/Spatial-Temporal-Attention-Network-for-POI-Recommendation

Codes for a WWW'21 Paper. A state-of-the-art recommender system for location/trajectory prediction.

Primary LanguagePython

STAN: Spatial-Temporal-Attention-Network-for-Next-Location-Recommendation

Update! The paper is accepted by the Web conference 2021. Paper: https://arxiv.org/abs/2102.04095. Oral: https://www.youtube.com/watch?v=ajNzESvOvzs.

Author Reply: Thank you for your interest in our work! Before asking questions regarding the codes or the paper, I strongly recommend you to read the FAQ first.

The running speed of STAN is extremely low. (We have a huge memory of the location matrix and a long sequence to learn) Try a proportion of users to test the performance. Increase the embed_dim accordingly if using more users.

Run "load.py" first and then "train.py". You should see something on the screen like this:
100%|██████████| 100/100 [14:32<00:00, 8.72s/it]
epoch:27, time:23587.941201210022, valid_acc:[0.18 0.49 0.56 0.67]
epoch:27, time:23587.941201210022, test_acc:[0.15 0.46 0.59 0.67]

image

I summarize some FAQs:
Q1: Can you provide a dataset?
A1: Our datasets are collected from the following links. Please feel free to do your own data processing on your model while comparing STAN as baseline. http://snap.stanford.edu/data/loc-gowalla.html;
https://www.ntu.edu.sg/home/gaocong/data/poidata.zip; (Some people mention that this link is invalid, for reason I do not know neither. ) http://www-public.imtbs-tsp.eu/~zhang_da/pub/dataset_tsmc2014.zip

Q2: I ran into some problems in reading the paper or implementing the codes. May I talk/discuss with you?
A2: It would be my pleasure to answer your questions. Please do not hesitate to email me or leave comments at any time and explain the problem concisely so I can assist. Also, we hope the oral speech may resolve your questions.

Q2.1: What does it mean "The number of the training set is 𝑚 − 3, with the first 𝑚′ ∈ [1,𝑚 − 3] check-ins as input sequence and the [2,𝑚 − 2]-nd visited location as the label"?
A2.1: We use [1] as input to predict [2], use [1,2] as input to predict [3], and ..., until we use [1,...,m-3] to predict [m-2]. Basically we do not use the last few steps and reserve them as a simulation of "future visits" to test the model since these last steps are not fed into the model during training.

Q2.2: Can you please explain your trajectory encoding process? Do you create the location embeddings using skip-gram-like approaches?
A2.2: Pre-training of embedding is an effective approach and can further improve the performance for sure.

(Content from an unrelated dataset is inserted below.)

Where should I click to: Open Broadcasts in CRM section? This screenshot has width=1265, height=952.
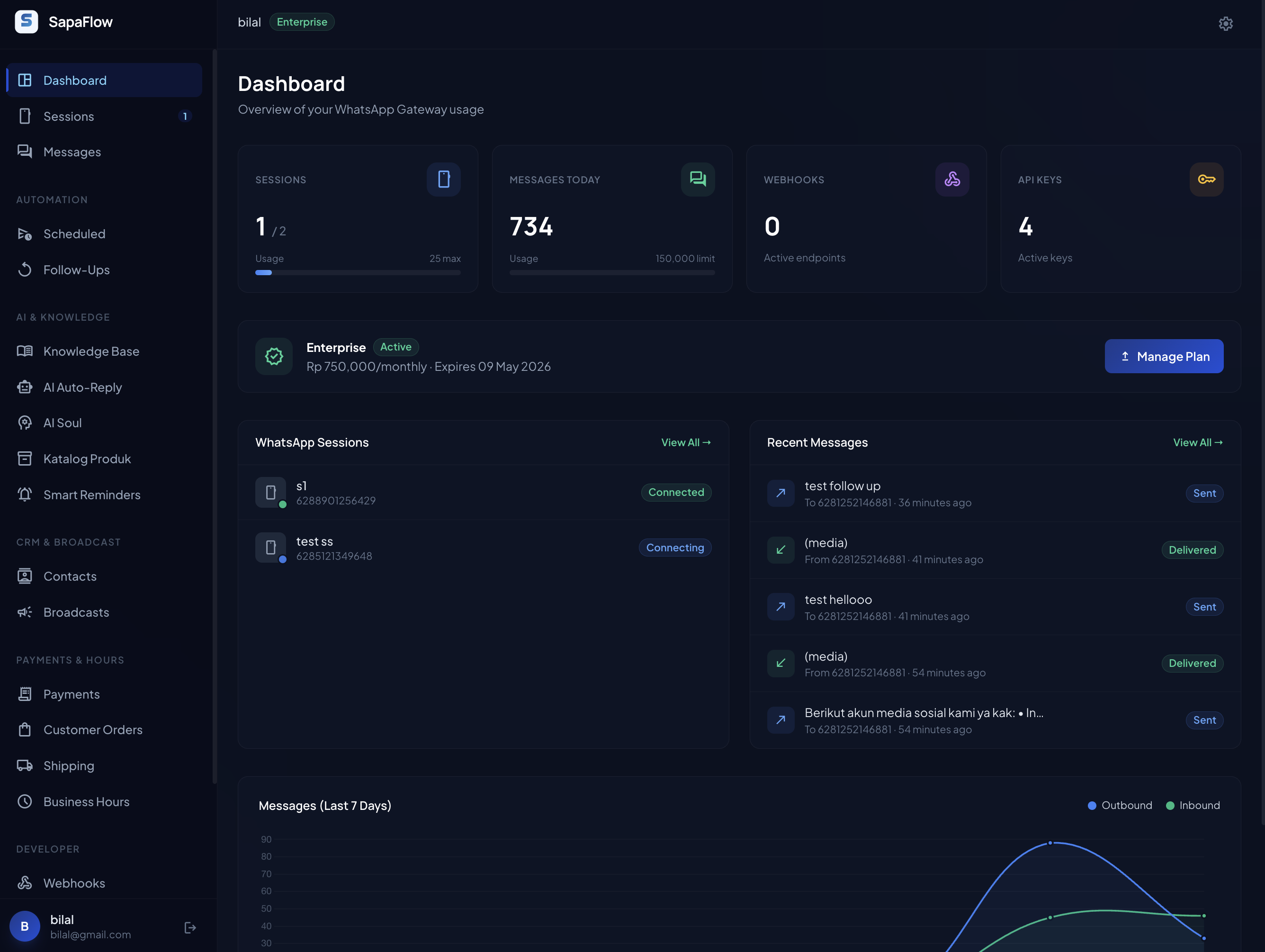tap(76, 612)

Unfortunately, the focus and contribution of this paper are not on embedding pre-training but on spatio-temporal linear embedding, and pretraining is not used in baselines, so we do not use it in our paper. Nevertheless, it will be a contribution if you conceive new ideas to improve embedding efficiency.

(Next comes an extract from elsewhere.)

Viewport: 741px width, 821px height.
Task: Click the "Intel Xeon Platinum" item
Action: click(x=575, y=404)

Q2.3: Would it be better to construct edges based on spatial distances instead of using distances?
A2.3: If the edges can truly reflect the relations between each loaction and each user, then yes. Ideal 0-1 edge relation is a stronger representation. However, constructing edges merely based on spatial distances can raise problems. Consider that a 30-kilometer metro takes less time than a 5-kilometer walk. From the data, we only know distances.

Q2.4: What do you mean by setting a unit spatiotemporal embedding?
A2.4: image

Q2.5: What does each column/row in NYC.npy mean?
A2.5: Each row: [user id, check-in location id, time in hours].

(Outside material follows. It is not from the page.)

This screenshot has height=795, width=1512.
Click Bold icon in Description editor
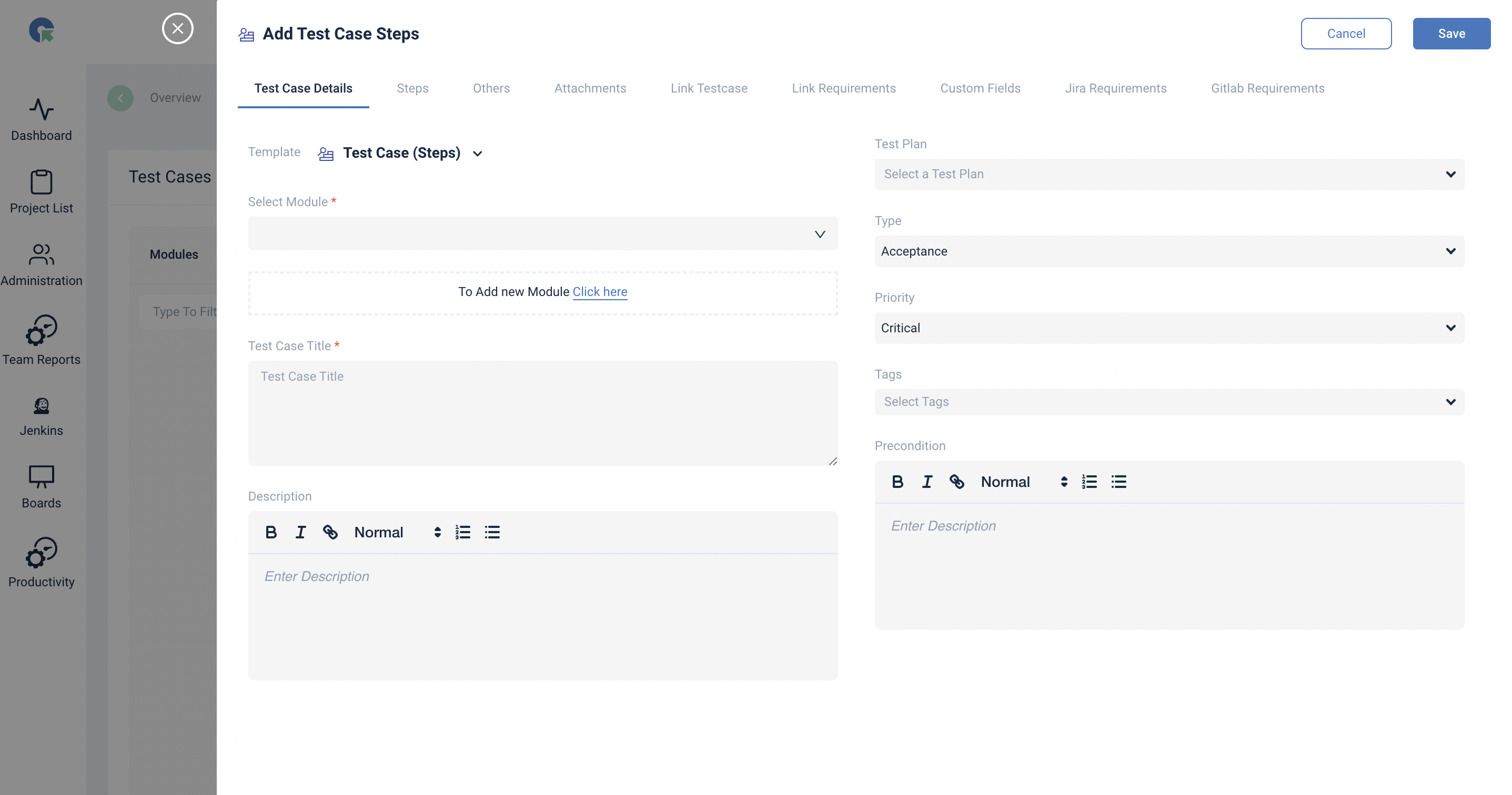tap(270, 532)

Q2.6: Can we try a different division of train/dev/test datasets?
A2.6: Our goal here is to generalize for the future visits of each user we have known (we do not want to test the model performance on biased past behavior), instead of generalizing to other users whose user-id embeddings are not known to the model. Unlike the golden rules like "better location leads to higher price" that apply to any real estates in the world, each user has personalized behavioral pattern.

Q2.7: How is the value of the recall rate calculated in your paper? For example, the top5 probability of the NYC data set is 0.xx but in the paper it is 0.xxxx.
A2.7: It is common practice to run under different seeds and get the average value. We averaged the ten times results and all of them are accepted by the statistical test of p=0.01.

Q3: What is the environment to run the code? And version?
A3: We use python 3.7.2, CUDA 10.1 and PyTorch 1.7.1. Make sure to install all libs that we import.